- **OPDRACHTEN**
[a] Welke inbeslaggenomen goederen noemt het fragment uit het vonnis?
[b] Schrijf uit het fragment uit het vonnis alles over van "Ten aanzien van de" tot en met "aan het verkeer.".
[c] Schrijf het fragment uit het vonnis verder na de laatste zin.

- **TEKSTFRAGMENT**
★ ★ ★ ★ ★ ★ ★

Op deze terechtzitting zijn de zaken van de officier van justitie in het arrondissement Arnhem, onder bovenstaande parketnummers bij afzonderlijke dagvaardingen aanhangig gemaakt, gevoegd.
De officier van justitie heeft geëist dat verdachte van het bij parketnummer 05/800075-08 primair en subsidiair tenlastegelegde feit zal worden vrijgesproken.
De officier van justitie heeft verder geëist dat verdachte ter zake van het bij parketnummer 05/800076-08, bij parketnummer 05/850021-06 primair, bij parketnummer 05/800573-07 en bij parketnummer 05/800574-07 tenlastegelegde zal worden veroordeeld tot een voorwaardelijke militaire detentie voor de duur van zes weken met een proeftijd van twee jaren en daarnaast tot een werkstraf voor de duur van 120 uren, subsidiair 60 dagen vervangende hechtenis.
Ten aanzien van de inbeslaggenomen goederen, te weten een schroevendraaier, twee fleece-handschoenen en 1,2 gram cannabis heeft de officier van justitie gevorderd dat deze goederen zullen worden onttrokken aan het verkeer.
Verdachte en zijn raadsman hebben het woord ter verdediging gevoerd.
3. De beslissing inzake het bewijs
Voor zover er in de tenlastelegging kennelijke taal- en/of schrijffouten voorkomen, zijn die fouten verbeterd. Verdachte is daardoor niet in zijn verdediging geschaad.
3.1 Vrijspraak ten aanzien van parketnummer 05/800075-08
De militaire kamer acht, evenals de officier van justitie en de raadsman, niet wettig en overtuigend bewezen dat verdachte de woninginbraak tezamen en in vereniging met een ander heeft gepleegd, dan wel dat hij medeplichtig is aan deze woninginbraak. Verdachte heeft dit feit ter terechtzitting ontkend. In het dossier bevindt zich de verklaring van de broer van verdachte waarin deze heeft verklaard de inbraak in Hollandse Rading te hebben gepleegd, maar dit alleen en buiten medeweten van verdachte te hebben gedaan Weliswaar staat vast dat verdachte rond het tijdstip waarop de inbraak is gepleegd samen met zijn broer in de onmiddellijke nabijheid van de desbetreffende woning is geweest en heeft verdachte ter terechtzitting geen plausibele verklaring kunnen geven voor het feit dat hij zich met zijn elders geparkeerde auto in de nabijheid van die woning heeft begeven, maar voor een actief aandeel van verdachte in de inbraak is geen bewijs voorhanden. Er is derhalve onvoldoende wettig bewijs om tot een bewezenverklaring van dit feit te kunnen komen. De militaire kamer zal verdachte daarom vrijspreken van het bij parketnummer 05/800075-08 primair en subsidiair tenlastegelegde feit.

★ ★ ★ ★ ★ ★ ★

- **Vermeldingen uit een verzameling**
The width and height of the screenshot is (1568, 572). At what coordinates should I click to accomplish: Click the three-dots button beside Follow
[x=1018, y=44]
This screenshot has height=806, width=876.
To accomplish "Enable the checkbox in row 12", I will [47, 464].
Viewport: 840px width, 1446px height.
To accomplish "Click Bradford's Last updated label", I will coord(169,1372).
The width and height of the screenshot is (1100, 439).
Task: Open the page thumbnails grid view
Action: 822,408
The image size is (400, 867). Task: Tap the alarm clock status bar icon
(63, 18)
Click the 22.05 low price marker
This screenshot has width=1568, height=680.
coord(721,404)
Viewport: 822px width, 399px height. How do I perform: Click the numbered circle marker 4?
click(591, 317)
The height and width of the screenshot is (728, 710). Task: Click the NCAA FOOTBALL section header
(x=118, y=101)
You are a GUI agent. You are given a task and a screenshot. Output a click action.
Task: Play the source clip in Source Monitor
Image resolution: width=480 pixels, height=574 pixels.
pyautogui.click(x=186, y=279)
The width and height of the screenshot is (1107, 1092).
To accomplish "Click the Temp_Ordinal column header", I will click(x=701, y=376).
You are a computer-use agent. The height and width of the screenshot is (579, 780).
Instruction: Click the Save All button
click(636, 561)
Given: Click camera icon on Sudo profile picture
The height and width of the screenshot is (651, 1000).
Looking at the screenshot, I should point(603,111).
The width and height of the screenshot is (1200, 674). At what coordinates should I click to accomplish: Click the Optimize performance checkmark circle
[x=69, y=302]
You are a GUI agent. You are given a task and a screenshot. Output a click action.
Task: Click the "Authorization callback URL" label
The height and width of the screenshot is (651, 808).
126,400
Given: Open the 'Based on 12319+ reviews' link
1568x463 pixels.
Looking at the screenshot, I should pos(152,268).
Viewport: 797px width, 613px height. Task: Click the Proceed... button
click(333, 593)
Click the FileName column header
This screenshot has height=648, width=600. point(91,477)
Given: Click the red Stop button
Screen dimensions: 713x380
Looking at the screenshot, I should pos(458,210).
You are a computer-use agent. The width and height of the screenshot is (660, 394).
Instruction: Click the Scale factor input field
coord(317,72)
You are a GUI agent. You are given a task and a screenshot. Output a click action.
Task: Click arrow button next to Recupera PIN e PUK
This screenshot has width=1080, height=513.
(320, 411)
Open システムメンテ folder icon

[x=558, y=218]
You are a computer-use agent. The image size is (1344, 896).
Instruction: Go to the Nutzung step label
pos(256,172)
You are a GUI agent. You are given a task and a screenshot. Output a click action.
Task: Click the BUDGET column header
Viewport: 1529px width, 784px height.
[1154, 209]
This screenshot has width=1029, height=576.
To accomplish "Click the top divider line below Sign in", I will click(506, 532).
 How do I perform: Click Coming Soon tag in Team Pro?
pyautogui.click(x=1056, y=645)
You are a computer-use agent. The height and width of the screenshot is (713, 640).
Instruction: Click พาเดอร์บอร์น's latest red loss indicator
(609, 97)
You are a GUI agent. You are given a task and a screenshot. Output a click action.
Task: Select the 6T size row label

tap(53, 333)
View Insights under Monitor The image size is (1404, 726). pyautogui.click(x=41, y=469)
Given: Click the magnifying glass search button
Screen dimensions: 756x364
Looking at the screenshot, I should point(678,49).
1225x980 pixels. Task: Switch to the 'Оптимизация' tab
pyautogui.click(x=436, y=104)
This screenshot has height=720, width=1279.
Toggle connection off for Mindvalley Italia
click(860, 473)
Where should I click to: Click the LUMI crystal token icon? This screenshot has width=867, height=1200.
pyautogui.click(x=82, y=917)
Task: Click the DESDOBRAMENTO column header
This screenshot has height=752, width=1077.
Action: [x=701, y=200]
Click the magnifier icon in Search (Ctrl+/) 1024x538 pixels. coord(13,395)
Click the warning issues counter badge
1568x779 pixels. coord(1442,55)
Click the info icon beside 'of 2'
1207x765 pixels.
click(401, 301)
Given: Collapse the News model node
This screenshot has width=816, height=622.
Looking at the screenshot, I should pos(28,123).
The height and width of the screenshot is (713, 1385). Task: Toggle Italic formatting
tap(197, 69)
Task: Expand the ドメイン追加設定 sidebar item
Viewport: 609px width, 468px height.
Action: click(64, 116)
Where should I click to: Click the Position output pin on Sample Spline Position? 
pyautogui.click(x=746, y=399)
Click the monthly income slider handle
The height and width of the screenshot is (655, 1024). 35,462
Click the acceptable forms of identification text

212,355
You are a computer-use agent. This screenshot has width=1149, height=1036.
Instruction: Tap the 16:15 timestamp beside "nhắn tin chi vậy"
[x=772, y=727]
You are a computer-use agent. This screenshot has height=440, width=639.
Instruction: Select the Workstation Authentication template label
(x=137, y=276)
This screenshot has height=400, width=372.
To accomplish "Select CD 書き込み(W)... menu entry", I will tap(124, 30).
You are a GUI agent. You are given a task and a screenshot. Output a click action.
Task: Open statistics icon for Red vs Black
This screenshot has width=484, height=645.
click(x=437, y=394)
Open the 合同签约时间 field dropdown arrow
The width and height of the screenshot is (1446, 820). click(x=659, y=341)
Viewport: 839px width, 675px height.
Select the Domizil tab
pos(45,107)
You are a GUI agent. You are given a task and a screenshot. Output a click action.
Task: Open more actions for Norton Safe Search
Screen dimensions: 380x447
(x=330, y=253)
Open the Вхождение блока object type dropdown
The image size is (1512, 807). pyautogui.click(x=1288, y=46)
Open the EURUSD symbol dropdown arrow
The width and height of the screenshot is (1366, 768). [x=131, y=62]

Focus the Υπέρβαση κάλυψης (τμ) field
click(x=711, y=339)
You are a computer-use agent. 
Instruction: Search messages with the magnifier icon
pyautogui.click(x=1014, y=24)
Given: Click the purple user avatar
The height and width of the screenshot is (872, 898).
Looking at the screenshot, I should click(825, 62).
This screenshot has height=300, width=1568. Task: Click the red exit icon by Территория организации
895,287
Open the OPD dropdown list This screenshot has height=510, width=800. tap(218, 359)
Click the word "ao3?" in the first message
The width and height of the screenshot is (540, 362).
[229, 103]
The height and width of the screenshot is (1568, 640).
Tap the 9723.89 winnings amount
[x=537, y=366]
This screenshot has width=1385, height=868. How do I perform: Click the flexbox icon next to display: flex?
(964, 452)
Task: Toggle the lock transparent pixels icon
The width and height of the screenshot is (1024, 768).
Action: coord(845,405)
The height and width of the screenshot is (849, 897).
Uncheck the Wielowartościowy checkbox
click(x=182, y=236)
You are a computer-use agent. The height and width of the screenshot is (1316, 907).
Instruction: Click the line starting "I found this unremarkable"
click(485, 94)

★ ★ ★ ★ ★ ★ ★

- **ANTWOORDEN**
[a] Een schroevendraaier, twee fleece-handschoenen en 1,2 gram cannabis.

[b]
Ten aanzien van de inbeslaggenomen goederen, te weten een schroevendraaier, twee fleece-handschoenen en 1,2 gram cannabis heeft de officier van justitie gevorderd dat deze goederen zullen worden onttrokken aan het verkeer.

[c]
3.2 Het bewijs ten aanzien van parketnummer 05/800076-08
De feiten
Er is sprake van een bekennende verdachte als bedoeld in artikel 359 derde lid, laatste zin van het Wetboek van Strafvordering en daarom wordt volstaan met een opgave van de bewijsmiddelen:
- de verklaring van verdachte ter terechtzitting van 25 augustus 2008;
- een in de wettelijke vorm opgemaakt proces-verbaal van aangifte, inhoudende de verklaring van aangever W.J. [slachtoffer1], dossierpagina 52 en 53;
- een in de wettelijke vorm opgemaakte proces-verbaal van verhoor, inhoudende de verklaring van getuige L.M. van [getuige1], dossierpagina 69 en 70;
- een in de wettelijke vorm opgemaakte proces-verbaal van verhoor, inhoudende de verklaring van getuige J. [getuige2], dossierpagina 73-75.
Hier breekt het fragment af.